Start of SUPPLIED RECORDS

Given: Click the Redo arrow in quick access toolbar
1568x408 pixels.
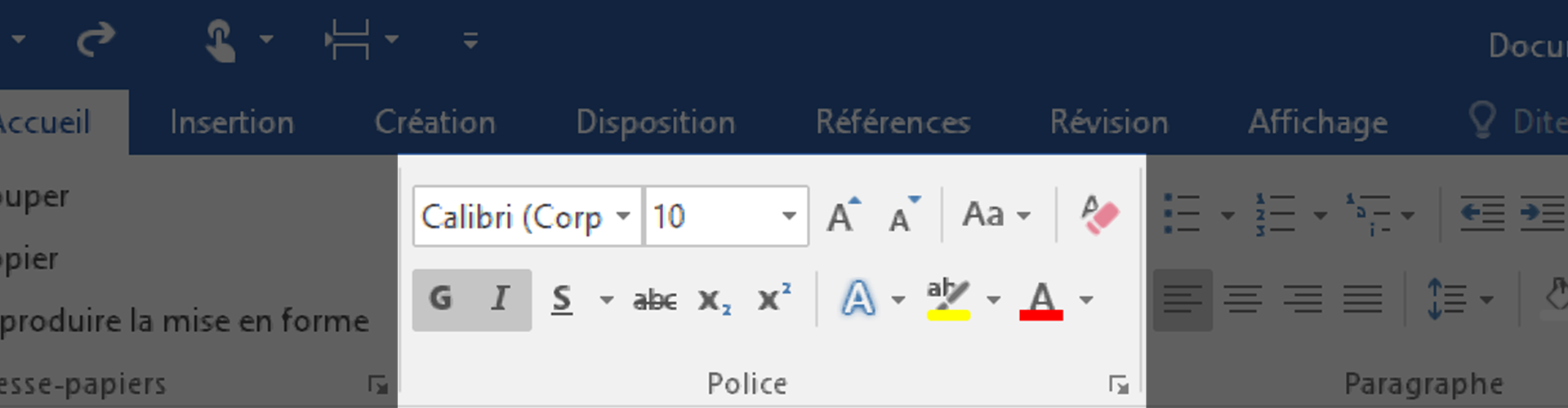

End of SUPPLIED RECORDS
Start of SUPPLIED RECORDS

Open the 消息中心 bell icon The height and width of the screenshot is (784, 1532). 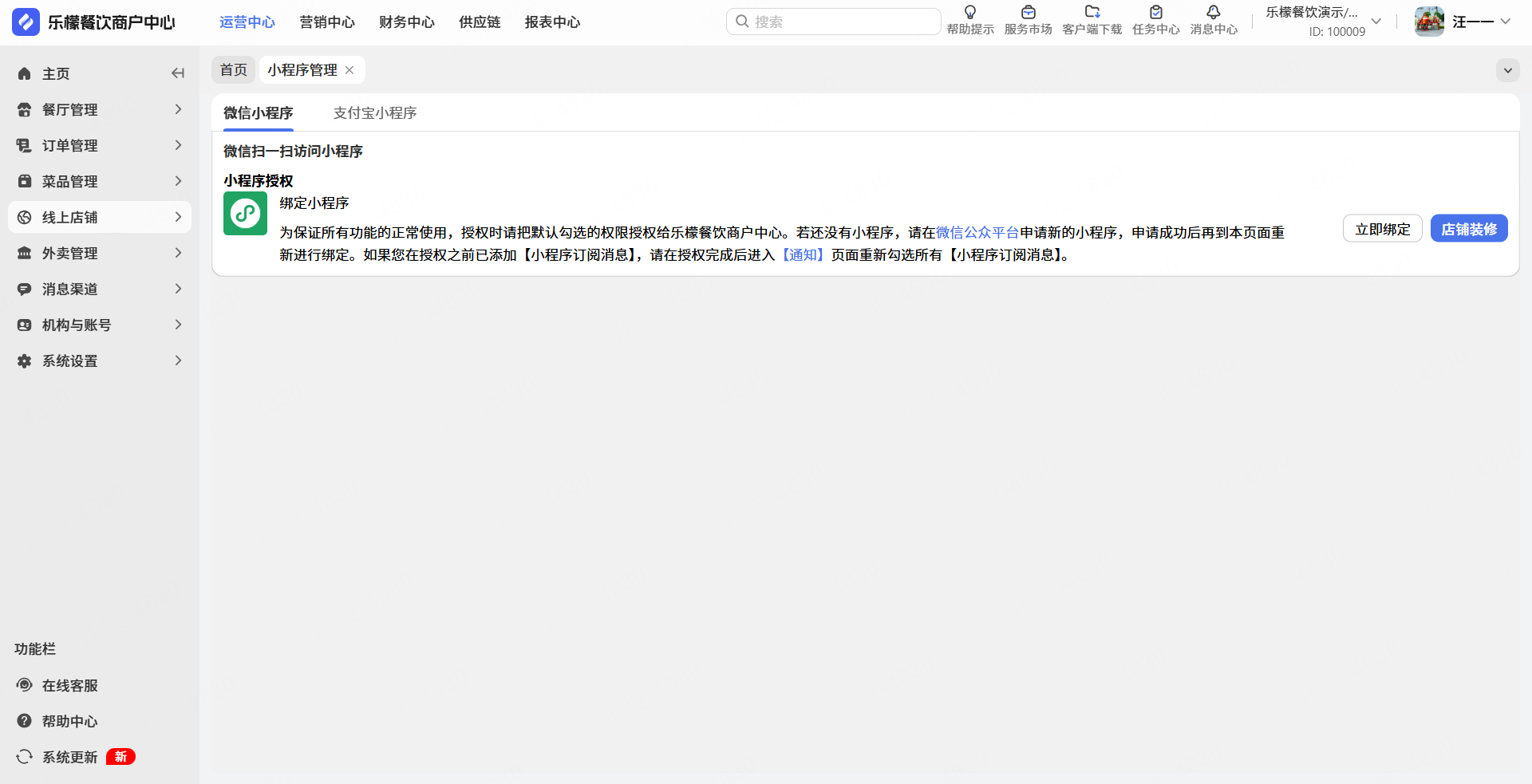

End of SUPPLIED RECORDS
Start of SUPPLIED RECORDS

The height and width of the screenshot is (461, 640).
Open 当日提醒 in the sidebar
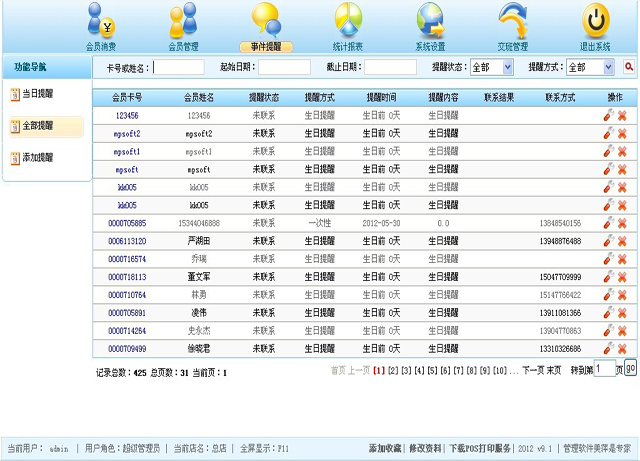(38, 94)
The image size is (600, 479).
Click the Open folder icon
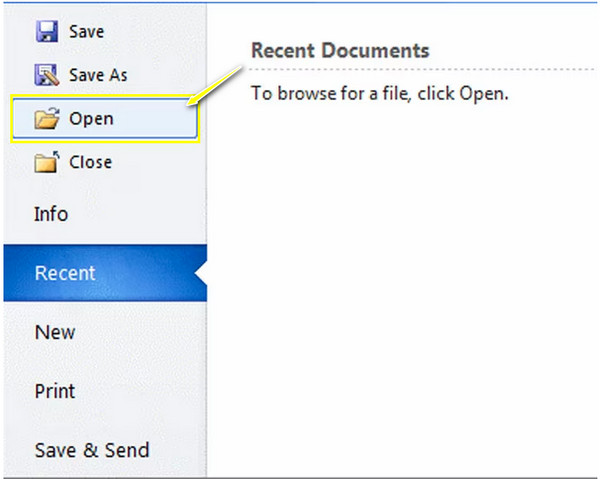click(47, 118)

End of SUPPLIED RECORDS

__TASK ITEM__
Quote the data above from the line containing "Given: Click the" to the line containing "1568x408 pixels.", inclusive, and stop.

__EXERCISE RESULT__
Given: Click the Redo arrow in quick access toolbar
1568x408 pixels.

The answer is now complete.